--- Selected extract ---
# Problems at the gas pump



## GOSOX (Feb 19, 2004)

98 Altima GXE
When I put gas in my tank, it only takes about a gallon at a time before the handle clicks like it is almost full. I would wait 5 or so seconds then proceed. After doing this repeatedly, it takes 10 minutes for me to fill up my tank. Frequently my car seems to get a little angry and spit a ball of gas out of the tank. Im not talking flow or trickle out, I mean gas shot out of my car so far, that it hit the trash can 4 feet behind me. At times I even get an audience and people telling me that my tank is full or something must be wrong with my tank. Full serve gas stations is a whole different story. I keep it simple though, "just let me pump it, got tank problems and its gonna be a while." Anyway, i'm gonna try to hold off till spring before I tackle this problem (if its complicated). I have a good idea that it has something to do with the EVAP system or fuel pressure problems. Can anyone pinpoint the culprit?


----------



## KA24Tech (Feb 2, 2004)

I'm thinking it is also in the vent or EVAP emission system. The air is trapped in the tank and vents from the fuel nozzle.

Troy


----------



## Spddracer (Jan 31, 2003)

GOSOX said:


> 98 Altima GXE
> When I put gas in my tank, it only takes about a gallon at a time before the handle clicks like it is almost full. I would wait 5 or so seconds then proceed. After doing this repeatedly, it takes 10 minutes for me to fill up my tank. Frequently my car seems to get a little angry and spit a ball of gas out of the tank. Im not talking flow or trickle out, I mean gas shot out of my car so far, that it hit the trash can 4 feet behind me. At times I even get an audience and people telling me that my tank is full or something must be wrong with my tank. Full serve gas stations is a whole different story. I keep it simple though, "just let me pump it, got tank problems and its gonna be a while." Anyway, i'm gonna try to hold off till spring before I tackle this problem (if its complicated). I have a good idea that it has something to do with the EVAP system or fuel pressure problems. Can anyone pinpoint the culprit?


Your "vent control valve" is probably the issue you are having . Basically it vents the pressure from the tank and reburns the exhuasted gases. Its probably stuck and not openning . Replace the vcv and you should be fixed up . Its behind you left raer wheel bolts to a black square plasitc box with 2 10mm head bolts .


----------



## OMFUG (May 7, 2004)

I also have a 98 GXE, with the same problem. Only mine also refuses to start after I put gas in it, which is fun. I've been told 2 different things: first, check the fuel pressure regulator (under the hood, very easy to get to). Since I just bought the car, I had the dealer replace this, and I still have the problem. Next thing I was told is that it could be a clogged carcoal filter.... not sure where this is. How likely is it that that is the problem versus the cause you all have suggested? I'm sick of this thing shooting gas and not starting.

Thanks for the help!


----------



## Asleep (Jan 19, 2003)

--- Stated problem ---
Repeat, word for word, the part of the gas pump thread starting at "I'm thinking it" and ending at "(Jan 31, 2003)". The items that come after the gas pump thread are not needed here.

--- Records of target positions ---
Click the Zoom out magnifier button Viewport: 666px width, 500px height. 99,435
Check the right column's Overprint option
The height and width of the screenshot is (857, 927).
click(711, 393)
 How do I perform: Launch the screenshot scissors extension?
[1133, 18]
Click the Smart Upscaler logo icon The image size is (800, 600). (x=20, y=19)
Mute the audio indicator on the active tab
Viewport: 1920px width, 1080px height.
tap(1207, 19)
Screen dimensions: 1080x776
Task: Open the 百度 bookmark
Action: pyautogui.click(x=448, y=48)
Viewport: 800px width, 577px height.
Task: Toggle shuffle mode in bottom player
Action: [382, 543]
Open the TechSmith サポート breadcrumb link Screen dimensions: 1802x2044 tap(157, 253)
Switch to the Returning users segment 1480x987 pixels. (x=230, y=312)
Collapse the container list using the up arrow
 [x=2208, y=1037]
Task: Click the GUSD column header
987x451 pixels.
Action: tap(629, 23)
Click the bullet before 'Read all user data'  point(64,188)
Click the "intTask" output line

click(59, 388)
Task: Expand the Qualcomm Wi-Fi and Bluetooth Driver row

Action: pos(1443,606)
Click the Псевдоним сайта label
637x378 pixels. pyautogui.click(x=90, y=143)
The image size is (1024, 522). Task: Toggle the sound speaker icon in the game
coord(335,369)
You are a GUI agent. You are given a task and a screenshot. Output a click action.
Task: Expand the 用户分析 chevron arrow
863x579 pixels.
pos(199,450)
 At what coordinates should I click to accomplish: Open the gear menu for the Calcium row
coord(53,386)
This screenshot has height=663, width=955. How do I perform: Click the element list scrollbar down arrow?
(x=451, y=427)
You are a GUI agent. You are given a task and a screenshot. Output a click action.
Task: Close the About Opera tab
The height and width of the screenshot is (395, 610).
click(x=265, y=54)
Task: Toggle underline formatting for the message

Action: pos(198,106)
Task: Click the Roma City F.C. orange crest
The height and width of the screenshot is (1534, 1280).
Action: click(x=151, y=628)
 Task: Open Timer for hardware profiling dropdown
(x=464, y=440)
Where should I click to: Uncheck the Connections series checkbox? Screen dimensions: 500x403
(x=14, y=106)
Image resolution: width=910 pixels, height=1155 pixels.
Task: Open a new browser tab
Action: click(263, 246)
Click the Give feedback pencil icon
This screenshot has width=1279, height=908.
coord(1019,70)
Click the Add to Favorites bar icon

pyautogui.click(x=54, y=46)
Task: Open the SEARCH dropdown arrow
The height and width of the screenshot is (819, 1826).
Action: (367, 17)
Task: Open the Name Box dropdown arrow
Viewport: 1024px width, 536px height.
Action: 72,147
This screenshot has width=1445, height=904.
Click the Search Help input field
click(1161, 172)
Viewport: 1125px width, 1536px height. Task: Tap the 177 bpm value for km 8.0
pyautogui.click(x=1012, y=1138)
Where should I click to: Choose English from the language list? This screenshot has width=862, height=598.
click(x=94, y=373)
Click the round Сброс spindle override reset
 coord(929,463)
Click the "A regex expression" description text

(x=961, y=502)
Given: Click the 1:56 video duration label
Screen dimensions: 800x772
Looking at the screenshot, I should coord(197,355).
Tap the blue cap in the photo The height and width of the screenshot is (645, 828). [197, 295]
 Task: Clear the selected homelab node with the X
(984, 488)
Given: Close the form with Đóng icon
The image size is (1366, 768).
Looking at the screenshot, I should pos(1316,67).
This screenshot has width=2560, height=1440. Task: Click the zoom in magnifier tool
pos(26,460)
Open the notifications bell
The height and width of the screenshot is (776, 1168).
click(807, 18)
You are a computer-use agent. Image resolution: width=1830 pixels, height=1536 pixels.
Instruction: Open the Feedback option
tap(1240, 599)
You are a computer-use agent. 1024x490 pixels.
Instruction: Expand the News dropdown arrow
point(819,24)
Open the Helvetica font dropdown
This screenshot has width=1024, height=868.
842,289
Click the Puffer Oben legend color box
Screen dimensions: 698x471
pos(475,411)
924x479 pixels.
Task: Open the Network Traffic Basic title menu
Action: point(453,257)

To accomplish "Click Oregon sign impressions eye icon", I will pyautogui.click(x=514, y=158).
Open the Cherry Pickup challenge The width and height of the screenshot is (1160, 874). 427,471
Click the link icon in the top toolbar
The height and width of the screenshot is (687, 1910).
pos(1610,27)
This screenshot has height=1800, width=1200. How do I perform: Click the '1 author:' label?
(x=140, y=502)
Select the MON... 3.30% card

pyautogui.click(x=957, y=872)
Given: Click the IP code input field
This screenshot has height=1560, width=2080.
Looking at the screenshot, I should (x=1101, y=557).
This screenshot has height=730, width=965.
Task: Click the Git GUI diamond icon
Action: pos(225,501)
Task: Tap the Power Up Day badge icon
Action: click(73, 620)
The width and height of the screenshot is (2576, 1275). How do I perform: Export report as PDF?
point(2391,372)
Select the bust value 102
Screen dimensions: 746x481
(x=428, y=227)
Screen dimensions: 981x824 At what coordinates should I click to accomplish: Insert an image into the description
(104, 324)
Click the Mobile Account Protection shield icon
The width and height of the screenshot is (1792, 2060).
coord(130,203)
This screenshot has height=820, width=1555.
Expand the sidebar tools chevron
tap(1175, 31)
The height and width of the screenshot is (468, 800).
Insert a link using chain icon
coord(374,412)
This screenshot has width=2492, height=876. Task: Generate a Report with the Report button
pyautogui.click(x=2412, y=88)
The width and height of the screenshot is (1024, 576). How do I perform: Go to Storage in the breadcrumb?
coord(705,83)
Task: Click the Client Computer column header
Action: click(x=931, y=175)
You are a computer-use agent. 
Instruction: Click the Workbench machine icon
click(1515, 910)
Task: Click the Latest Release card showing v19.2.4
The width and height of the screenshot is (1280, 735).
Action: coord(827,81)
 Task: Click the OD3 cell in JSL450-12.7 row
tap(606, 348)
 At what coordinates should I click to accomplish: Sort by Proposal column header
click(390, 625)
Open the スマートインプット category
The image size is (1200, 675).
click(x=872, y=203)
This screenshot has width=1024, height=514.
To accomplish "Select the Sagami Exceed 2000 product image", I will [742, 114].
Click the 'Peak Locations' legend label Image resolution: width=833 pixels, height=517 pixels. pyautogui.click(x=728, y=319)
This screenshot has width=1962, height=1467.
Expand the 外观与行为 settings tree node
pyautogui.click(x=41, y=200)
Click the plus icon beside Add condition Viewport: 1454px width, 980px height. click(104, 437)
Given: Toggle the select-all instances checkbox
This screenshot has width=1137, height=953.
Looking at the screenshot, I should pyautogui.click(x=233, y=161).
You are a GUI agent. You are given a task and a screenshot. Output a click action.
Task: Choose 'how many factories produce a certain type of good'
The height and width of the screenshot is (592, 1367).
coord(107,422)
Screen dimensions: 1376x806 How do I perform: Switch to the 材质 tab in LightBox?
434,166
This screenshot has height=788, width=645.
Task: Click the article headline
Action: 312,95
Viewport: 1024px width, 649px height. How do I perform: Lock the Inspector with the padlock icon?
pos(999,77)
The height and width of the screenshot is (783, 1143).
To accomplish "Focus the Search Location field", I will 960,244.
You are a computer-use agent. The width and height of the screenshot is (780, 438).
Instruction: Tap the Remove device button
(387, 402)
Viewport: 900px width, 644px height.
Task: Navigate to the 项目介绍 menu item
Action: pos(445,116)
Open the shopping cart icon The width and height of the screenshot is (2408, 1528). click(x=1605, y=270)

--- Solution for this task ---
I'm thinking it is also in the vent or EVAP emission system. The air is trapped in the tank and vents from the fuel nozzle.

Troy


----------



## Spddracer (Jan 31, 2003)